Noida-based India Glycols (IGL), a leading company that manufactures green technology-based bulk, specialty and performance chemicals and natural gums, spirits, industrial gases, sugar and nutraceuticals, & Swiss firm Clariant, have recently completed the creation of their 49-51 per cent joint venture (JV) for renewable ethylene oxide (EO) derivatives after receiving all necessary regulatory approvals. The joint venture will operate under the name Clariant IGL Specialty Chemicals Private Limited.
Originally announced in March 2021, the joint venture combines IGL’s renewable bio-ethylene oxide derivatives business, which includes a multipurpose production facility including an alkoxylation plant located in Kashipur, Uttarakhand, with Clariant’s local Industrial and Consumer Specialties business in India, Sri Lanka, Bangladesh and Nepal.

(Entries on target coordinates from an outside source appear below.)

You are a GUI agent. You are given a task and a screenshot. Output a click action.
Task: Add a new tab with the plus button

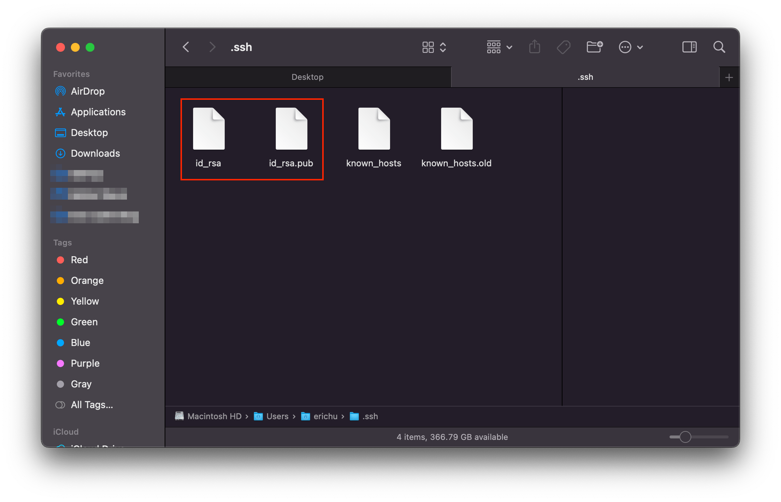coord(729,77)
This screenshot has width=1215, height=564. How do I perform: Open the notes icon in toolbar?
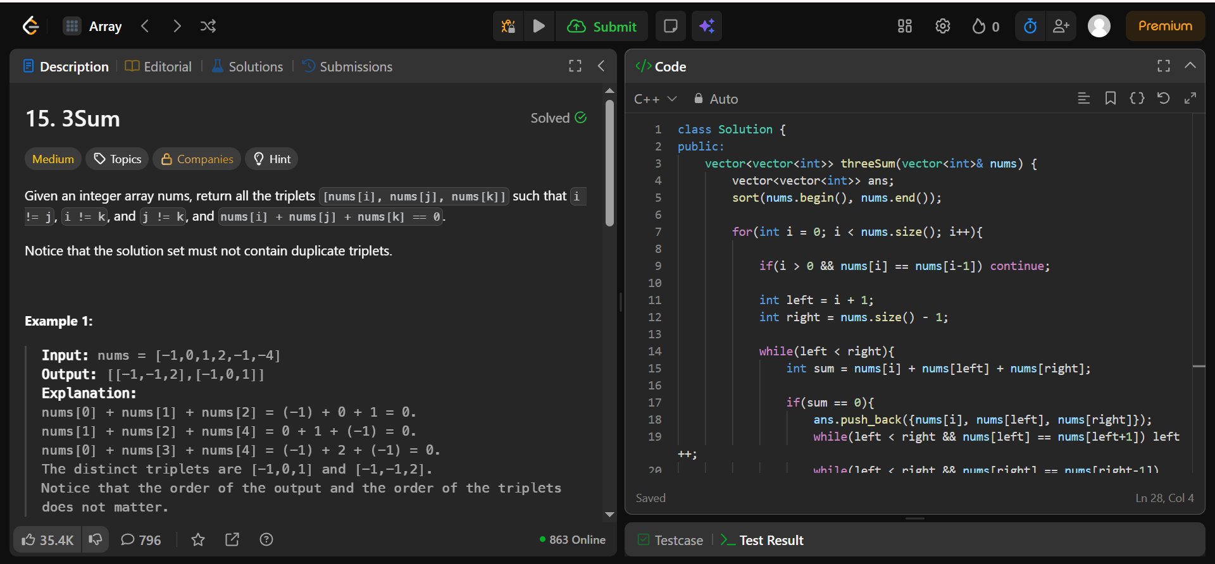click(670, 26)
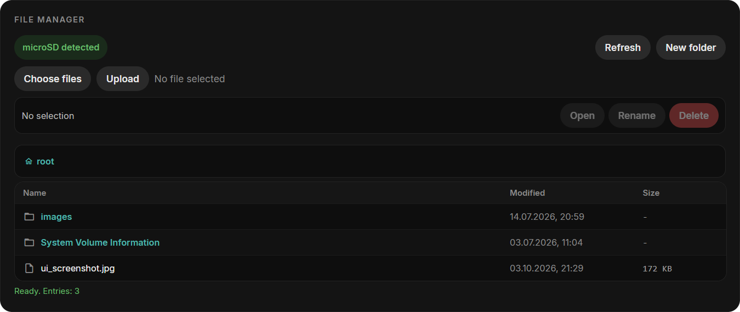This screenshot has width=740, height=312.
Task: Refresh the file listing
Action: click(x=623, y=48)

Clariant International will be the sole Clariant shareholder with a 51 per cent stake in the JV. IGL along with its subsidiary will hold a 49 per cent stake in the JV. Both companies would appoint equal board members for the operation of JV and US Bhartia would be the chairman of the Board.
The JV’s production facilities in India will supply to local and global markets, creating one of the largest Green-focused specialty chemicals (EO Derivative) companies. The combining of production and distribution capacities will make this JV a leader in green ethylene oxide derivatives and become a key supplier of these renewable materials to the rapidly growing consumer care market in India and her neighboring countries.
The JV company has approximately 200 employees. This carve-out is expected to result in a stronger P&L for IGL with interest saving owing to debt reduction, EO and other utilities mark up, dividend income from JV Company.